International lenders, worried about a deteriorating repayment culture and rising bad loans for banks, have urged Athens to improve insolvency laws to help clear delinquent household debt, including lifting a ban on home foreclosures.
But the move to lift the freeze on forced auctions - due to expire on Dec. 31 - has provoked stiff opposition among lawmakers, including some in Samaras's two-party coalition government who have warned the issue is a red line.
“The primary residence of weak citizens and those who can prove they cannot service their debts because of the crisis will be fully protected - this is not negotiable,” Samaras said in a statement after a meeting with his deputy, Evangelos Venizelos, who is head of the Socialist PASOK party in the coalition.
He said the government was looking into a set of measures which would protect vulnerable borrowers and ensure the availability of home credit. But those able to pay would not be allowed to abuse the foreclosure protection, he said.
Greece's depressed economy, pay cuts, higher taxes and an unemployment rate of nearly 28 percent have taken a toll on household budgets, making it hard for many homeowners to keep up with their loan payments.
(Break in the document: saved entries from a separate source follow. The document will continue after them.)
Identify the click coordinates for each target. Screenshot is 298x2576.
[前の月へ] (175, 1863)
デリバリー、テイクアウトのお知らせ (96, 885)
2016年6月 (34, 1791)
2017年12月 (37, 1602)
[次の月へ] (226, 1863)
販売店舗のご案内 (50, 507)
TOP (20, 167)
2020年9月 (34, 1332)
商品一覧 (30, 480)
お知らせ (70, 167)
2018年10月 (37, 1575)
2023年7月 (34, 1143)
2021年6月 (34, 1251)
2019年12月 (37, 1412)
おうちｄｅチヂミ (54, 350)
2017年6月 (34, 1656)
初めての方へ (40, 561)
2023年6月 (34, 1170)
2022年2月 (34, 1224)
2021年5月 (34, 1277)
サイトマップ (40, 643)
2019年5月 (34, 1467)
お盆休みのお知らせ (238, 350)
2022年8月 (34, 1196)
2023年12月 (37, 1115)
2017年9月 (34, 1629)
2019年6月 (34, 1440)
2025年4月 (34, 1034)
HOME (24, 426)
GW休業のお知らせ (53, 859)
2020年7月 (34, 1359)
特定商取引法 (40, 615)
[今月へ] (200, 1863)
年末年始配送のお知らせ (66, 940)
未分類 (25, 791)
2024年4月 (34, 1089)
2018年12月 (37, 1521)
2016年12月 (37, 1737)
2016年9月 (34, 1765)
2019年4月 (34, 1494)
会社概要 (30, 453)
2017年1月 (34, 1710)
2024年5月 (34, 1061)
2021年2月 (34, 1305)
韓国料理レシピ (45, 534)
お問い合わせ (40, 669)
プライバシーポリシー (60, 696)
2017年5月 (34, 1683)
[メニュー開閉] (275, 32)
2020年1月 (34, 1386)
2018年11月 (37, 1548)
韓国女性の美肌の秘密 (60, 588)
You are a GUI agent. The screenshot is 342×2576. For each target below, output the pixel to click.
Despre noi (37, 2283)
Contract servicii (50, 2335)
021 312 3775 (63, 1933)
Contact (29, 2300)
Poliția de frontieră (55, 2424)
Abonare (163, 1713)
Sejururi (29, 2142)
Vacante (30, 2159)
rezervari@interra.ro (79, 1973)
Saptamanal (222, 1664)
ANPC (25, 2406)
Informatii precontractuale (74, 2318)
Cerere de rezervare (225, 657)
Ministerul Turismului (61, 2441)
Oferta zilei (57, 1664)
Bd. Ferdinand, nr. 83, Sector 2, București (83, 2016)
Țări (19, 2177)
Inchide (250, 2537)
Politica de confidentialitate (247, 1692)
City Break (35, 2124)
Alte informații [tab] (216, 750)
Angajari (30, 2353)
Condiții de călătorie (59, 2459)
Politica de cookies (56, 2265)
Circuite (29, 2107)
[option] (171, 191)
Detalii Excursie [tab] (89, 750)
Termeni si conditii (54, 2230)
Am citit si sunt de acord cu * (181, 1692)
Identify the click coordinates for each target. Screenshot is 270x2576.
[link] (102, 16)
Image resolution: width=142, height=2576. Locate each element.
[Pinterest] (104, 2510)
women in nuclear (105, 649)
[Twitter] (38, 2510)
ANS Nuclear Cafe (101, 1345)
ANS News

Based on central bank data in May, 21.4 percent of home loans were delinquent in December 2012, up from 14.9 percent a year earlier, continuing to pound bank balance sheets. Finance Minister Yannis Stournaras said banks could collapse unless restrictions on foreclosures were lifted.
Greece's parliament passed a so-called facilitation plan to resolve distressed household debt earlier this year, encouraging out-of-court settlements and introducing minimum debt payments for those who qualify.
International creditors have said weaknesses in personal insolvency laws and a blanket moratorium on auctions of repossessed assets risk undermining borrowers' repayment behavior.
Greece's main anti-bailout opposition party was quick to criticize any talk of lifting the ban on property foreclosures.
“The government is blindly fixated on implementing a criminal policy that pushes more and more citizens into unemployment and desperation,” the leftist SYRIZA party said.
Property foreclosures have triggered protests in Spain and other indebted, crisis-hit European countries.